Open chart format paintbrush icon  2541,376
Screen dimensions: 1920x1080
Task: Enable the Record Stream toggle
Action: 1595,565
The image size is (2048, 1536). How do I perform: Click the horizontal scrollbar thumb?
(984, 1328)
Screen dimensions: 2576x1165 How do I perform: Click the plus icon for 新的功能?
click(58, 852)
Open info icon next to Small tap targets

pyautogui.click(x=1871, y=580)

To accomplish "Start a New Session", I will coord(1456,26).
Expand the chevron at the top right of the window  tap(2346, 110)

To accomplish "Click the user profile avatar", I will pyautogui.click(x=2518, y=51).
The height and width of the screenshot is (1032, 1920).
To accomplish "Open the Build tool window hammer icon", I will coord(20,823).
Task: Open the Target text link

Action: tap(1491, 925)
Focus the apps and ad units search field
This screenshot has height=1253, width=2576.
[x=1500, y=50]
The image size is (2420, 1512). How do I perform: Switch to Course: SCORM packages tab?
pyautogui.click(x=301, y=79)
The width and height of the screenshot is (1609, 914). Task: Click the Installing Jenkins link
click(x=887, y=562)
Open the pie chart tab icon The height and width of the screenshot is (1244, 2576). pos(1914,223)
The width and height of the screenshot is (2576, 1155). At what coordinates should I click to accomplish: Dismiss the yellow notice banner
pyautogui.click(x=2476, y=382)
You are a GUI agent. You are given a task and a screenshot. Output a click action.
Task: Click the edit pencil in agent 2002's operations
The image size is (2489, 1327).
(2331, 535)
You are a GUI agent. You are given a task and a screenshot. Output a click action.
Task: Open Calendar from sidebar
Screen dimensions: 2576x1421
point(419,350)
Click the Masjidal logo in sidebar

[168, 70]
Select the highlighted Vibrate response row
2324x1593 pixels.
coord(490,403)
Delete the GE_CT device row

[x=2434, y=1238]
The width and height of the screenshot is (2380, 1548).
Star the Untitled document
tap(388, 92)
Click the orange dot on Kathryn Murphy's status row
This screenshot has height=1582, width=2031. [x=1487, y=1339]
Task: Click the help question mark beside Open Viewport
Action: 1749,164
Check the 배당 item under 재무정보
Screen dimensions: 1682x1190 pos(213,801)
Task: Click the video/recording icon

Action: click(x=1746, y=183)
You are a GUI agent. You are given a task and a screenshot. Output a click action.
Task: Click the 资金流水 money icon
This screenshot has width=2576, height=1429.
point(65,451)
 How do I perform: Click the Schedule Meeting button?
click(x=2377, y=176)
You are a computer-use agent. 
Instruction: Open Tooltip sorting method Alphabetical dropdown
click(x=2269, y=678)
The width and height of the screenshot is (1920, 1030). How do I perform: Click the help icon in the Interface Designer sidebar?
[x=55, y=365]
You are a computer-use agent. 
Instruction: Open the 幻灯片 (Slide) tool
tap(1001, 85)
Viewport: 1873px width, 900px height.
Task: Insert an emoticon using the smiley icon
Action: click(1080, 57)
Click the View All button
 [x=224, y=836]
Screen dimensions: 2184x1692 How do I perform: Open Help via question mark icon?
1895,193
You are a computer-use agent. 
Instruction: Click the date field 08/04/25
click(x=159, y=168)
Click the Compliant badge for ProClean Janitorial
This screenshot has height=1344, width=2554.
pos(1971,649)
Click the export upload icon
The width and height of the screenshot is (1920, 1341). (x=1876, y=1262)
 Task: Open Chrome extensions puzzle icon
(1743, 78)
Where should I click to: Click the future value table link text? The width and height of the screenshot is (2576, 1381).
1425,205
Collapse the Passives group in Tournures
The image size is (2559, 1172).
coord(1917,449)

+---+

Give the number of lines in the material above that contain the word "will", and add nothing.

▶ Solution to the problem: 3